Table 2. . Current and desired states of standardization of pharmacogenomic test ordering and reimbursement.

Process	Current state	Desired state	Ongoing initiatives	Gaps/opportunities
Gene/drug selections	Genes are selected by laboratory doing the test, often structured around reimbursement and clinicians must navigate these tests after determining the gene to interrogate	Must-test genes drive more consistent panel reimbursement and easier ordering process.

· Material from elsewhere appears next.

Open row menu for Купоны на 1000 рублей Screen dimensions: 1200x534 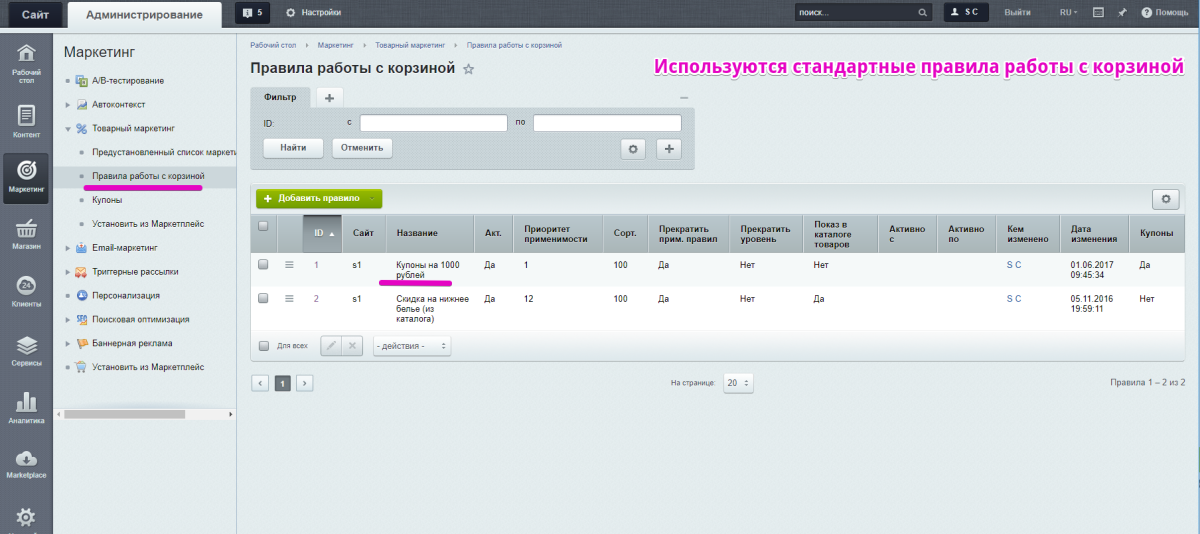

Disease-specific guidelines provide recommendations of use of genetic test	CPIC – list of actionable genes and corresponding drugs, uses levels of evidence to support clinical utility (https://cpicpgx.org/genes-drugs/)	List updates needed on ongoing basis Effects of WGS/WES on gene selection/reimbursement
Market awareness: available tests and appropriate use	Clinicians under-aware of the types of pharmacogenomic tests available and the clinical utility of each	Userfriendly and intuitive database to provide available tests by medication class and disease state with clinical recommendations for use	GTR (www.ncbi.nlm.nih.gov/gtr/) provides central location for voluntary submission of genetic test information by providers	GTR relies on voluntary submission and could be more complete Resources should be readily understandable by patients
Current reimbursement and out of pocket costs (OOP)	No consensus, little reimbursement for testing outside of oncology, and lack of unique CPT codes	Sharp increase in the number of unique CPT codes for expanding number of tests, payer engagement in requirements from laboratories	Approximately 10 new CPT Tier 1 codes available for 2018 Active research and interest among field	Further understand payer perspectives on pharmacogenomics, especially evidence requirements and decision making processes Develop structures and tools to reuse pharmacogenomic results over time which increases value of testing

CPT: Current procedural terminology; GTR: Genetic testing registry; WES: Whole exome sequencing; WGS: Whole genome sequencing.